Bear Trace at Chickasaw
9555 State Route 100 W, Henderson, TN 38340Designed by Jack Nicklaus · Est. 2000
Bear Trace at Chickasaw winds through the hardwood forests and natural wetlands of Chickasaw State Park in Henderson, Tennessee, offering a par-72 Jack Nicklaus design that plays to 7,118 yards amid massive oaks and pines roughly 90 minutes east of Memphis. Originally part of the five-course Bear Trace state park golf trail, the course reopened in 2015 under new management after a period of closure.
History
Bear Trace at Chickasaw is a Jack Nicklaus Signature design located at Chickasaw State Park in Henderson, Tennessee, part of the Bear Trace series of courses developed through the Tennessee Department of Environment and Conservation as a flagship project for the state's Tennessee Golf Trail. The course opened in 2000, making it the fourth of the five original Bear Trace courses to open, and measures 7,118 yards from the championship tees — the longest of the Bear Trace quintet, reflecting Nicklaus's approach of creating a course demanding enough to test skilled players while offering forward tee options accessible to the full range of public golfers. Chickasaw State Park, where the course is situated, encompasses approximately 14,000 acres of rolling woodland in western Tennessee's Chester County. The park's hardwood forests, open meadows, and the natural water features that define the western Tennessee landscape gave Nicklaus a site with inherent character that his design philosophy — working with the natural terrain rather than imposing a manufactured experience — could exploit fully.

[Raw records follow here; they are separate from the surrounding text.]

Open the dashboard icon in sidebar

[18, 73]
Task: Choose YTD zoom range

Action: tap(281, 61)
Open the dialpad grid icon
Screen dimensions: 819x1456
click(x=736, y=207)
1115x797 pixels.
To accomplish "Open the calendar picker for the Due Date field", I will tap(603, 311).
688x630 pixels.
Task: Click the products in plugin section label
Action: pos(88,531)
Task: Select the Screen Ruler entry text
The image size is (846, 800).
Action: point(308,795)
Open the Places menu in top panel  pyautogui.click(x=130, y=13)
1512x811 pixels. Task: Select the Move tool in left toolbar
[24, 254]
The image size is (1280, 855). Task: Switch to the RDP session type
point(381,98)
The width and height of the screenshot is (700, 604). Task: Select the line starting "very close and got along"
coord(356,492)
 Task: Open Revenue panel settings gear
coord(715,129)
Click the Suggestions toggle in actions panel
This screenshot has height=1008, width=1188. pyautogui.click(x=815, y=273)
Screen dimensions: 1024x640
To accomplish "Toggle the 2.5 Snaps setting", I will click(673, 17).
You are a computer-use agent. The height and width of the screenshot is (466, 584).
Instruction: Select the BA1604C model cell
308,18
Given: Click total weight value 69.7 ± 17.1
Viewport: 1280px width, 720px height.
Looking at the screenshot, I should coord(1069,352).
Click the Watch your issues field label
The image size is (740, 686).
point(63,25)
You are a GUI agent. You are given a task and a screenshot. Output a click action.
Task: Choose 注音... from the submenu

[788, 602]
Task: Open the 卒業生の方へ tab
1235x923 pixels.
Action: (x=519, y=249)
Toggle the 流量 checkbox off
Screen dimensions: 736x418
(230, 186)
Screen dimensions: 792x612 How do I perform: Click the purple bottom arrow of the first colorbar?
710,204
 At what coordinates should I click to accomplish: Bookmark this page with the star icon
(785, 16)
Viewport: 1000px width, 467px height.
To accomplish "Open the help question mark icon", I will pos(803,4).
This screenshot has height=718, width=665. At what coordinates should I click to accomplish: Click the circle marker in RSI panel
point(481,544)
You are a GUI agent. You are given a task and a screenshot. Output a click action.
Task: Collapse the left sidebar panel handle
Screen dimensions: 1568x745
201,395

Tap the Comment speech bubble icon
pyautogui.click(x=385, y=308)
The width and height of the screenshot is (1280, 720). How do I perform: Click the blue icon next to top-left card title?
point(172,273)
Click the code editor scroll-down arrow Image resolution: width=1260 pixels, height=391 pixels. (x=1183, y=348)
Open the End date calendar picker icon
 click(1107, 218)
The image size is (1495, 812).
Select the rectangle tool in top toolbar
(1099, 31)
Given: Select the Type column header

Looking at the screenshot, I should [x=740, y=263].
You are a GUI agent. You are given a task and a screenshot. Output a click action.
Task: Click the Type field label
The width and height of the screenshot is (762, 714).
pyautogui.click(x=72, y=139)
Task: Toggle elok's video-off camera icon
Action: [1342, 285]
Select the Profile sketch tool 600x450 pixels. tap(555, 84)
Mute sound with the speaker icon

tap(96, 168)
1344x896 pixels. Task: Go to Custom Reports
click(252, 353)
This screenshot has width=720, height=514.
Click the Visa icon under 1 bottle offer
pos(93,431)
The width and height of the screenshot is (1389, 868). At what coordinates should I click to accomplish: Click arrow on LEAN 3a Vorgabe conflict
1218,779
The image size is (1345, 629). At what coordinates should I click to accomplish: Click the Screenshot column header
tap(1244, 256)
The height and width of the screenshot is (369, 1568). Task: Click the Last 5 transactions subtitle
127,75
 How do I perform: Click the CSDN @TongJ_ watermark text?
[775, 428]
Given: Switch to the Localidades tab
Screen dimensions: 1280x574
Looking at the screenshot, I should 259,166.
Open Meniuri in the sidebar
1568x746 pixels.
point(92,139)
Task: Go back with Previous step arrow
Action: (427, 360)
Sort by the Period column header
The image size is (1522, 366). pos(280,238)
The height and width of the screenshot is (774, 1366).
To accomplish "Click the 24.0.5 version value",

The Bear Trace courses were all designed with this principle: use the existing topography to create routing that feels organic to its setting while meeting the competitive standard that Nicklaus's signature designation demands. Henderson occupies a position in western Tennessee that makes the course accessible to golfers from Memphis, Jackson, and the broader region between the Mississippi River and Nashville. The Tennessee Golf Trail was conceived precisely to distribute high-quality golf experiences across the state's geography, ensuring that golfers in west Tennessee had access to Nicklaus design work comparable to what was available closer to the major population centers. Chickasaw's location made it the westernmost anchor of the Bear Trace system, serving a region that had few comparable public golf options.
The course closed at some point following its initial years of operation and reopened in 2015 under new management as Chickasaw Golf Course, transitioning away from direct state park management while retaining the Nicklaus routing and the state park setting that had made it distinctive. The reopened facility continues to serve the western Tennessee golf community with a course whose 7,118-yard length and Nicklaus strategic design provide a genuine competitive test for accomplished players. The Bear Trace system as conceived by the Tennessee Department of Environment and Conservation was one of the more ambitious state-sponsored golf development projects of the 1990s — a deliberate decision to invest in Jack Nicklaus Signature design across multiple state parks, creating a trail that would draw regional and national golf tourists to Tennessee's state park system. The Chickasaw entry in that system represented the trail's westernmost reach and its longest playing option, two characteristics that gave it a distinctive identity within the Bear Trace collection.
The broader Chickasaw State Park setting, with its lake, equestrian facilities, and woodland environment, provides a context for the golf course that extends well beyond the playing field. Golfers at Chickasaw play within a functioning state park whose natural resources are managed with the same care as its recreational infrastructure, and the integration of the Nicklaus course into that landscape is seamless — a design that belongs to its setting rather than being imposed upon it.